§ QUOTED TEXT
________
March 2018: How to get ready for Google’s Mobile First Index
Posted by Luci Wood on March 1, 2018
Gary Illyes, one of Google’s Webmaster Trends Analysts, confirmed at the recent 2018 Pubcon conference in Austin, Texas that the much-anticipated Mobile First Index (MFI) will be rolling out imminently, most likely within the next few weeks.
So are you ready for the changes ahead? What will the Mobile First Index mean for your website? And what impact might it have on your organic rankings?
In this article we’ll look at what you need to do in order to make the most of the changes that a Mobile First Indexing world will bring.
What exactly is the Mobile First Index?
The idea of a Mobile First Index has been around since 2015, when Gary Illyes said that it was something Google were developing during the SMX West conference.
However, the MFI wasn’t officially announced until towards the end of 2016 – shortly after statistics revealed that the number of web searches carried out on mobile devices had overtaken those carried out on desktop for the first time.
In order to preserve your rankings as well as possible, you need to aim for parity between your desktop and mobile websites.
Essentially, the Mobile First Index will mean that Google will crawl the mobile web primarily, and assess the experience offered on mobile websites in preference to their desktop equivalent when deciding on how to rank websites in its organic listings.
This makes sense; if a bigger proportion (and ever-increasing number) of Google’s users are searching via mobile devices, it seems like a no-brainer for them to rank websites based on the content they provide on their mobile websites first.
Will you be impacted by the MFI?
This very much depends on how your website loads on mobile devices.
In simple terms, in order to preserve your rankings as well as possible, you need to aim for parity between your desktop and mobile websites. This means that your content, internal links and markup should be very similar, if not completely identical, across both your mobile and desktop presence.
________
§ COLLECTED DATA
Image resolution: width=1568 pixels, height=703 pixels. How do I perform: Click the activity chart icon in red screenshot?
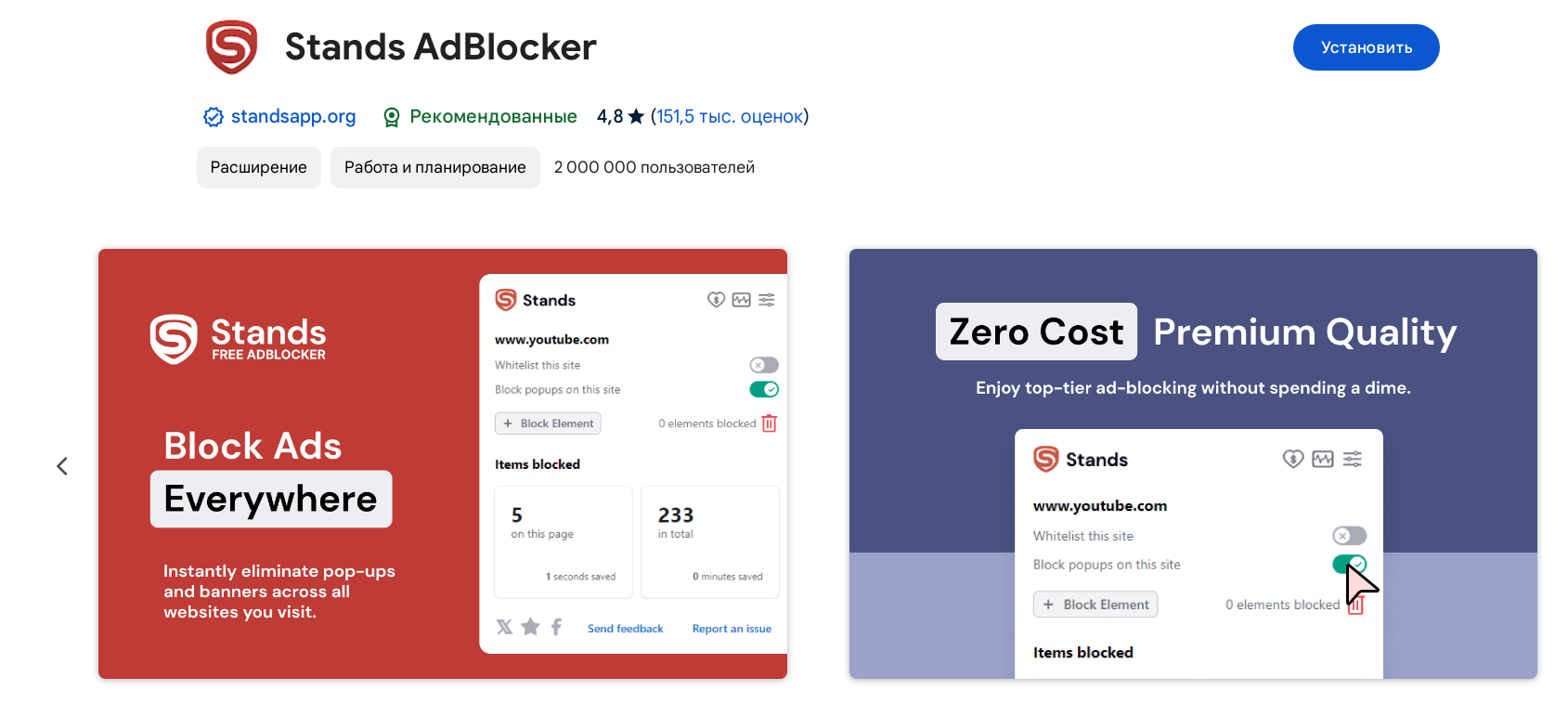click(741, 300)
________
§ REQUIRED TASKS
1. Could you repeat the part of the Mobile First Index article from "This makes sense;" to "by the MFI?" word for word?
2. How would you sum up the Mobile First Index article in two sentences?
3. Can you pick up the Mobile First Index article after its last sentence and carry it on?

§ ANSWERS PROVIDED
1.
This makes sense; if a bigger proportion (and ever-increasing number) of Google’s users are searching via mobile devices, it seems like a no-brainer for them to rank websites based on the content they provide on their mobile websites first.
Will you be impacted by the MFI?

2. Gary Illyes confirmed at Pubcon 2018 that Google's Mobile First Index would roll out within weeks, which means Google will crawl the mobile web primarily and assess mobile sites ahead of their desktop versions when ranking. To preserve rankings, site owners should aim for parity between desktop and mobile sites, keeping content, internal links and markup very similar or identical.

3.
Google have said that those using a responsive or dynamic website shouldn’t have to change anything, as the two websites should be equivalent and adapt to the device they have been loaded on.
If you have a separate mobile website however (e.g. a m.domain.com site), you may find that you’ll encounter some issues if your mobile website is a stripped back version in comparison to your desktop website.
What should you be checking prior to the Mobile First Index roll-out?
If you do fall into the separate mobile website category then there are a number of checks that we’d suggest carrying out.
Robots.txt checks – There’s little point even carrying on if Google can’t even access your mobile website. If you have a separate mobile domain, make sure Googlebot can get to it by checking your robots.txt file. You’ll certainly want to avoid using a “Disallow: /” command here if you want to retain your visibility post-MFI rollout.
Content parity checks – Load your desktop and mobile websites side by side (using Chrome Developer Tools to emulate a mobile device) and visually assess a number of key pages including the homepage, main navigational landing pages, search results pages, as well as blog posts and/or news articles. Check that all content available on the desktop site can be accessed via a mobile device. If not, you’ll need to take steps to ensure this content is accessible to users and bots across both versions. Make sure these checks also include your meta titles and descriptions, as these should match across desktop and mobile.
IA/structure checks – Assess the main navigation/menus on both versions, the breadcrumbs used across your pages, as well as any important links within the website footer. For those websites utilising any facets/filters (such as an ecommerce website), you’ll need to ensure links are provided to these via the mobile version; this is a particularly tricky issue as including these can sometimes impact the browsing experience on mobile devices.
Page speed checks – This is a hugely important area for user experience, and it was announced in January that Google would be taking mobile page speed into account as a ranking factor as of July 2018 (previously this was only a factor for desktop). You should therefore ensure that your mobile website is optimised for speed; utilise tools such as Pagespeed Insights and Lighthouse to uncover recommendations specific to your website.
One of the key differences will be how Google deems “hidden” content
Structured data checks – The structured data that you use across your desktop website should also be used on your mobile website. This allows Google to gain further information about the content on your website and its webpages, and understand how this can be used to benefit user searches. You can use Google’s Structured Data Testing Tool to assess equivalency here.
ALT text checks – The text used on your images should be replicated on both your desktop and mobile websites to increase the relevance of your page, and help your images rank within image search (an area which seems to be becoming more prevalent). This is something which was discussed by John Mueller in July last year.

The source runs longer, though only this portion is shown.